The Berlin Marathon, one of the most iconic running events in the world, took place on September 24th, and I had the incredible opportunity to participate alongside my partner Henri, sister Hannah, friend Lucy, and a client of mine, Sarah. The race was a memorable experience filled with both highs and lows, as well as a few unexpected challenges along the way. Join me as I share my journey through the Berlin Marathon, from the pre-race excitement to the unforgettable moments that unfolded during the 42.195 kilometers.
A Dirty Start:
As any marathon runner knows, race day starts early and typically involves a visit to the portaloos.

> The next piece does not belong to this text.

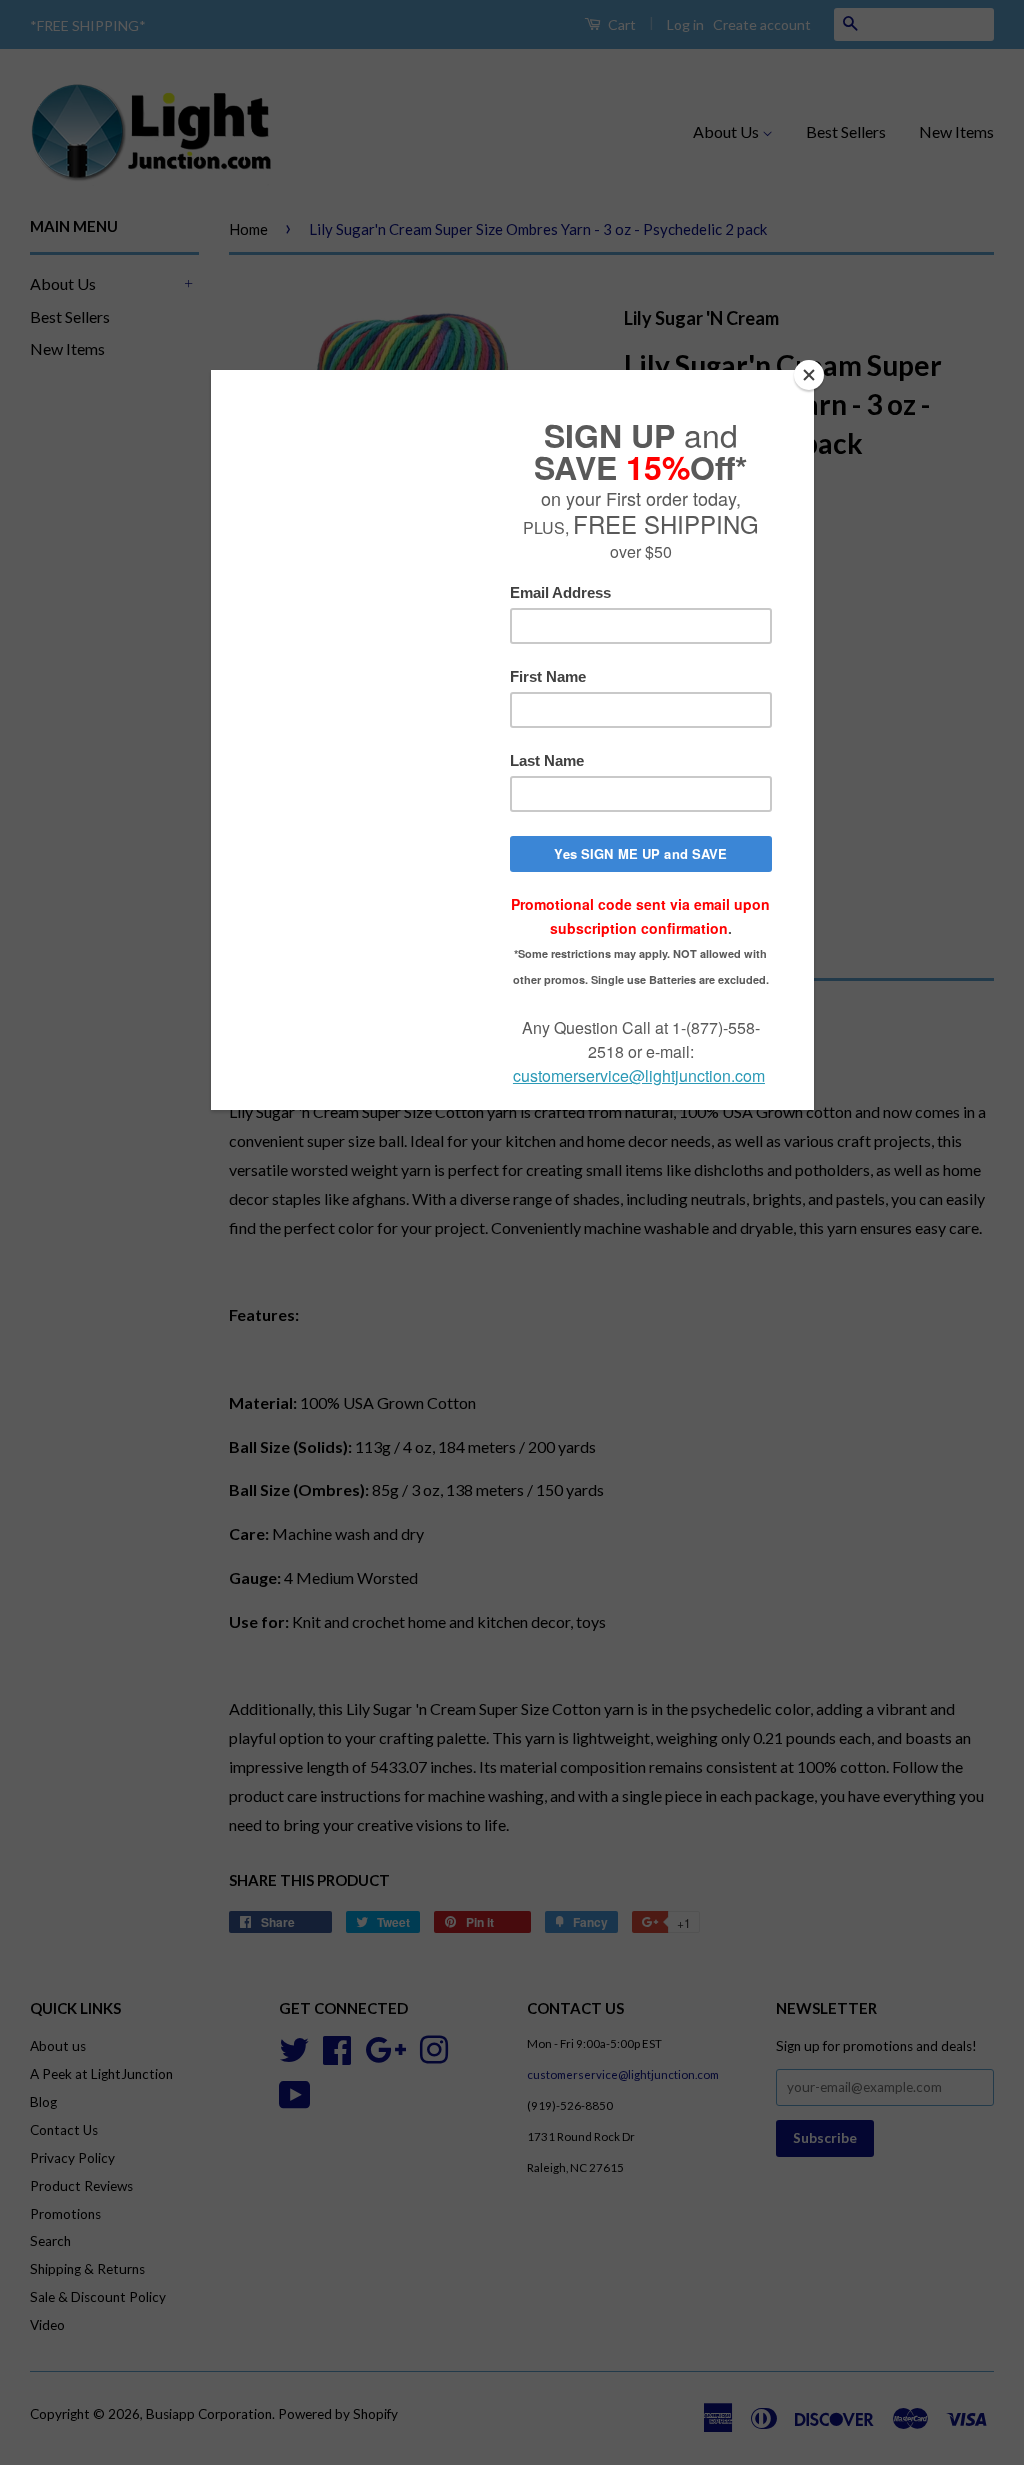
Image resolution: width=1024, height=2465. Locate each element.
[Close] (809, 375)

However, the queue for the facilities was incredibly long, and I was eager to get to the starting line so I decided to venture into a nearby woodland area, thinking it would be a quick and convenient solution. Little did I know that this decision would lead to one of the most unusual race-day incidents. Upon emerging from the woods, I discovered my shoes were covered in mud. I attempted to wipe it away with my hands, only to realise, to my horror, that it was not mud but what could only be described as human SHIT.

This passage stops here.